Always on the lookout for something adventurous, Poddar decided it would be a good idea to cycle up to Kashmir. “We wouldn’t be able to access a lot of areas in a car,” he says. So, armed with geared bicycles, Poddar and his friend Arunesh, who helped design his website, set off for the mountains.

“We believe that one can only really understand a place through its people. Throughout the journey, we had strangers befriending us and helping us out,” says Poddar. At Achabal, a town in Anantnag district, they befriended a tailor on his way back from the mosque in front of J&K Bungalow. “The J&K Bungalow, where we planned to stay, was closed, and we would have been stranded if Hamid bhai hadn’t opened up his home to us,” says Poddar.

The following morning, after a bath in the river – one of many quirks of Kashmir life that they got used to — Poddar and Arunesh left for Chakil Pora, another town in Anantnag. “If you look for Chakil Pora on Google Maps, you’ll find that there are no roads connecting it to any place. We had to make our way though villages, braving rugged slopes on our cycles. But our efforts were rewarded. The air was so clear that we could actually see shooting stars. I saw ten that night alone.”

At Chakil Pora, the duo stayed with a local Gujjar family. The highlight, says Poddar, was the Kashmiri staple: noon chai, tea served with salt instead of sugar. “The first sip came as a shock, but I soon learnt to enjoy it. Some Kashmiris don’t know that tea can be sweet too. Those who do, call it ‘Lipton tea’,” says Poddar. He adds that the family ate only non-vegetarian food. “They believed vegetables were for the poor.”

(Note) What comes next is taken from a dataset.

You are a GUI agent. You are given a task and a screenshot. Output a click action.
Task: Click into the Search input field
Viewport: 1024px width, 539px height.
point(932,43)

While their bikes did help them access dirt tracks that no car can drive through, there were stretches where even riding was impossible, says Poddar. They had to trek, carrying their bikes in hand for 6kms at a stretch. “We even had to slide down 10 feet on a straight cliff. And just as the road became motorable again, the chain on my bicycle snapped. I managed to fix it with pliers, but could no longer ride at the same speed. Finally, we reached Chandigarh from where we headed back to Delhi,” says Poddar.